Des gendarmes ont été engagés une partie de la nuit à la recherche d’un disparu.
Des gendarmes ont été engagés une partie de la nuit à la recherche d’un disparu. | OUEST-FRANCE
Il est près de 19 h 30, vendredi 27 décembre, quand une jeune femme reçoit un message très alarmant de son petit copain. Je viens d’avoir un accident de voiture, je saigne, je n’ai plus de portable. La jeune femme alerte alors la famille de ce dernier, qui habite à La Trinité-Surzur. Celle-ci écume les routes du secteur à la recherche d’un potentiel accident.

Vers minuit, la famille alerte le Samu qui appelle à son tour la gendarmerie. Nous avons engagé quatre patrouilles entre La Trinité-Surzur et Sarzeau, explique le capitaine de gendarmerie, Jean-Bernard Ferrère. J’ai aussi demandé l’aide d’un hélicoptère à Rennes, mais les conditions météorologiques n’ont pas permis son décollage.

Les gendarmes fouillent la zone très large avec un chien jusqu’à 3 h 30, tentent de géolocaliser le portable qui ne borne nulle part. Les recherches sont finalement suspendues. Nous avions prévu de faire décoller un hélicoptère à 8 h le samedi matin de Saint-Nazaire, poursuit le capitaine Ferrère.

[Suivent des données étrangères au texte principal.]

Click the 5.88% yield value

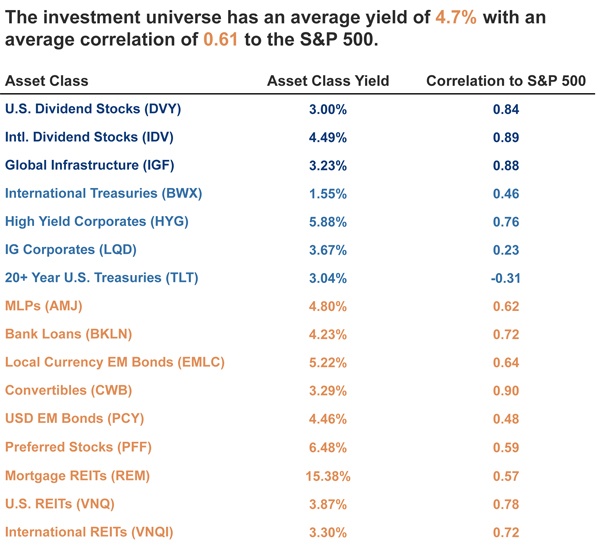pyautogui.click(x=328, y=221)
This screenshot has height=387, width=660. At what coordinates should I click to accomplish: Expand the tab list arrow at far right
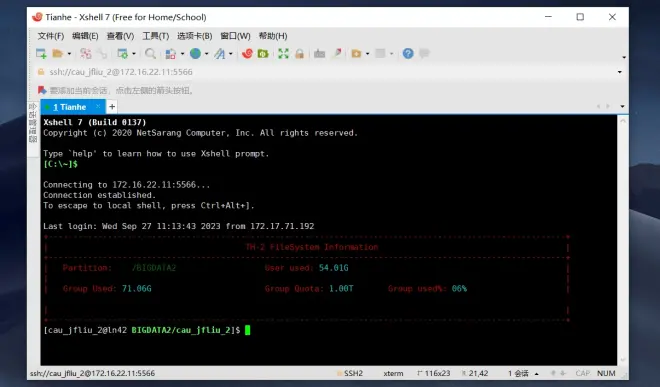[622, 107]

L’homme risque deux ans de prison

À la même heure, le jeune homme pointe le bout de son nez chez ses parents à La Trinité-Surzur, nullement blessé. Il avait passé la nuit dans sa voiture, garée sur le parking municipal de Saint-Gildas-de-Rhuys. En fait, sa petite amie ne s’était pas présentée au rendez-vous, précise le capitaine Ferrère. Pour l’ennuyer, il a décidé de lui envoyer ce message très alarmiste.

Message qui a un coût, vu les moyens engagés par les secours et le temps passé à le rechercher. Il est passible de deux ans de prison et de 30 000 € d’amende selon l’article 322-14 du Code pénal », énonce le capitaine Ferrère. Cet article indique que le fait de communiquer ou de divulguer une fausse information dans le but de faire croire qu’une destruction, une dégradation ou une détérioration dangereuse pour les personnes va être ou a été commise est puni de deux ans d’emprisonnement et de 30 000 euros d’amende. Est puni des mêmes peines le fait de communiquer ou de divulguer une fausse information faisant croire à un sinistre et de nature à provoquer l’intervention inutile des secours.